GraphQL subscriptions are a natural fit for streaming agent responses token by token. Clients subscribe once and receive each chunk as it arrives:

import asyncio
from typing import AsyncGenerator

@strawberry.type
class StreamChunk:
    conversation_id: str
    content: str
    is_final: bool
    token_index: int

@strawberry.type
class Subscription:
    @strawberry.subscription
    async def agent_stream(
        self, conversation_id: str
    ) -> AsyncGenerator[StreamChunk, None]:
        queue = agent_streams.get(conversation_id)
        if queue is None:
            return
        index = 0
        while True:
            chunk = await queue.get()
            yield StreamChunk(
                conversation_id=conversation_id,
                content=chunk["text"],
                is_final=chunk.get("done", False),
                token_index=index,
            )
            index += 1
            if chunk.get("done"):
                break

The client opens a WebSocket connection, subscribes with a conversation ID, and receives each token as a StreamChunk. The is_final flag signals when the full response is complete.

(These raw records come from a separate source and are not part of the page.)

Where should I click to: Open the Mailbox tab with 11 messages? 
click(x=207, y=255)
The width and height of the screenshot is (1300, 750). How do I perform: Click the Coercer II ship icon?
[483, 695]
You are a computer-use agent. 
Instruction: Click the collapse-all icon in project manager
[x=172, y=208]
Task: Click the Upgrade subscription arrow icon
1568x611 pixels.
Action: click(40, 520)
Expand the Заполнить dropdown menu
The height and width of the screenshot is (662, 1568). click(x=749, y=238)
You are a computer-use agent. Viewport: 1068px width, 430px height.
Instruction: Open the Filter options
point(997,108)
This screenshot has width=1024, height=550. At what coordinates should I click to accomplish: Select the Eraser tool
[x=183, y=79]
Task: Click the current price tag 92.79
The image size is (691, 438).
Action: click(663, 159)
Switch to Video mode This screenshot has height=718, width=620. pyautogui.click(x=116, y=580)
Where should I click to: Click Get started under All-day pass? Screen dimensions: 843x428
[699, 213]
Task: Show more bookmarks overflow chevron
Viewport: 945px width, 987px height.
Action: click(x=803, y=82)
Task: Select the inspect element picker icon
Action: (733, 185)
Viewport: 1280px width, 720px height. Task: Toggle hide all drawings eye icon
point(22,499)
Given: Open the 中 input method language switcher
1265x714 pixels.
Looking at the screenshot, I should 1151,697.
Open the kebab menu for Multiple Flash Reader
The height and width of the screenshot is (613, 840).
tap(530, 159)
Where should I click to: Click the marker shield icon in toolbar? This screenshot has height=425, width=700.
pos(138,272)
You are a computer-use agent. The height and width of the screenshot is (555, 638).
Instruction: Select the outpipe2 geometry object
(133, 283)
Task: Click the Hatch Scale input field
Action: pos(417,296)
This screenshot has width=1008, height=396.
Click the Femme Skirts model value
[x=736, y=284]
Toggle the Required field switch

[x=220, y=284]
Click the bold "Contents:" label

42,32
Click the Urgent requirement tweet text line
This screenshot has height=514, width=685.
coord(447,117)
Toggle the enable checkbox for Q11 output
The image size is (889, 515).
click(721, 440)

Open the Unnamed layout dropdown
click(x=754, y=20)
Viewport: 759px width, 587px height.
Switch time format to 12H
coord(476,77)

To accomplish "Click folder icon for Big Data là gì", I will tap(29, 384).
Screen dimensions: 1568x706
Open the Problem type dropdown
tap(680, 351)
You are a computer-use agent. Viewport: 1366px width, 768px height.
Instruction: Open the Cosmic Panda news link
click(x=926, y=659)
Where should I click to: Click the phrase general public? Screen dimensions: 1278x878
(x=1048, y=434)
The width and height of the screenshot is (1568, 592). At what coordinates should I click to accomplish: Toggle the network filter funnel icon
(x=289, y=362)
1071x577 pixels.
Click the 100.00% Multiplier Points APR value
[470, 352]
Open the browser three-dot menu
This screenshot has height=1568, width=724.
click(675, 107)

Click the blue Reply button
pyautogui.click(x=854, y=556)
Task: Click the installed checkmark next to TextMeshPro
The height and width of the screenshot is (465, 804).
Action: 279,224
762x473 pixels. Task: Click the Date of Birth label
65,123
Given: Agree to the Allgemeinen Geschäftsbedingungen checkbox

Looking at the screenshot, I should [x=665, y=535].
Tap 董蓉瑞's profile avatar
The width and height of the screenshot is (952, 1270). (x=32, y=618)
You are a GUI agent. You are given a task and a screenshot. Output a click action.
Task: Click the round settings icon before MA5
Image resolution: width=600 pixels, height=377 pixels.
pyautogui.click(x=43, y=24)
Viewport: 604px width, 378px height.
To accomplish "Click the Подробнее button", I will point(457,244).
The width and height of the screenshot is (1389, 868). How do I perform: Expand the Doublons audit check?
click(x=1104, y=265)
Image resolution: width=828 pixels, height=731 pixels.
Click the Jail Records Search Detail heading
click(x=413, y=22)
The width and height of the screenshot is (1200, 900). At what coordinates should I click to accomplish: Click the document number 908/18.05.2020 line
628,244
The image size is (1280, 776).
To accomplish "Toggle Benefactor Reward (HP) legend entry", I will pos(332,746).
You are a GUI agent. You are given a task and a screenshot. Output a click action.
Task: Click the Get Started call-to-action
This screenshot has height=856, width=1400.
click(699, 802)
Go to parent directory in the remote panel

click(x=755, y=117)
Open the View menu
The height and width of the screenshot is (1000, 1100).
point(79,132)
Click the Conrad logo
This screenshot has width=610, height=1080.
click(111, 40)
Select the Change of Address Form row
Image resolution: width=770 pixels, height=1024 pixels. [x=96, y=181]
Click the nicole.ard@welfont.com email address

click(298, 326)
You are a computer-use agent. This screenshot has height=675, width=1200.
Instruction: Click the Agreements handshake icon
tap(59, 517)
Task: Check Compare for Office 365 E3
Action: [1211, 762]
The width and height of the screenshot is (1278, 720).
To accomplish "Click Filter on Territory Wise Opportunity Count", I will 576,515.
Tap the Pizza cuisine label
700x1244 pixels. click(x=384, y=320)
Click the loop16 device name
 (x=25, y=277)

Cursor-Based Pagination for Message History

Agent conversations can grow to thousands of messages. Use cursor-based pagination to let clients page through history efficiently:

@strawberry.type
class MessageEdge:
    cursor: str
    node: Message

@strawberry.type
class MessageConnection:
    edges: list[MessageEdge]
    has_next_page: bool
    end_cursor: Optional[str]

@strawberry.type
class Query:
    @strawberry.field
    async def conversation_messages(
        self,
        conversation_id: str,
        first: int = 20,
        after: Optional[str] = None,
    ) -> MessageConnection:
        query = "SELECT * FROM messages WHERE conversation_id = $1"
        params = [conversation_id]
        if after:
            query += " AND created_at > $2"
            params.append(decode_cursor(after))
        query += " ORDER BY created_at LIMIT $" + str(len(params) + 1)
        params.append(first + 1)
        rows = await db.fetch_all(query, params)
        has_next = len(rows) > first
        edges = [
            MessageEdge(cursor=encode_cursor(r["created_at"]), node=to_message(r))
            for r in rows[:first]
        ]
        return MessageConnection(
            edges=edges,
            has_next_page=has_next,
            end_cursor=edges[-1].cursor if edges else None,
        )

Wiring It Into FastAPI

app = FastAPI()
schema = strawberry.Schema(query=Query, subscription=Subscription)
graphql_app = GraphQLRouter(schema)
app.include_router(graphql_app, prefix="/graphql")

FAQ

When should I choose GraphQL over REST for an AI agent API?

Choose GraphQL when your consumers have varied data needs — dashboards, mobile apps, and other agents all querying the same backend but needing different fields. Stick with REST when your API is simple, has few consumers, or when you need strict HTTP caching.

How do I prevent expensive GraphQL queries from overwhelming my agent backend?

Implement query depth limiting and query cost analysis. Strawberry supports extensions that reject queries exceeding a maximum depth or estimated cost. You can also use persisted queries in production so that only pre-approved query shapes are allowed.

Can GraphQL subscriptions replace Server-Sent Events for agent streaming?

Yes, for most use cases. GraphQL subscriptions run over WebSocket and provide typed, schema-validated streaming. SSE is simpler if you just need a single text stream. Subscriptions are better when you need structured chunks with metadata like token counts and tool call signals.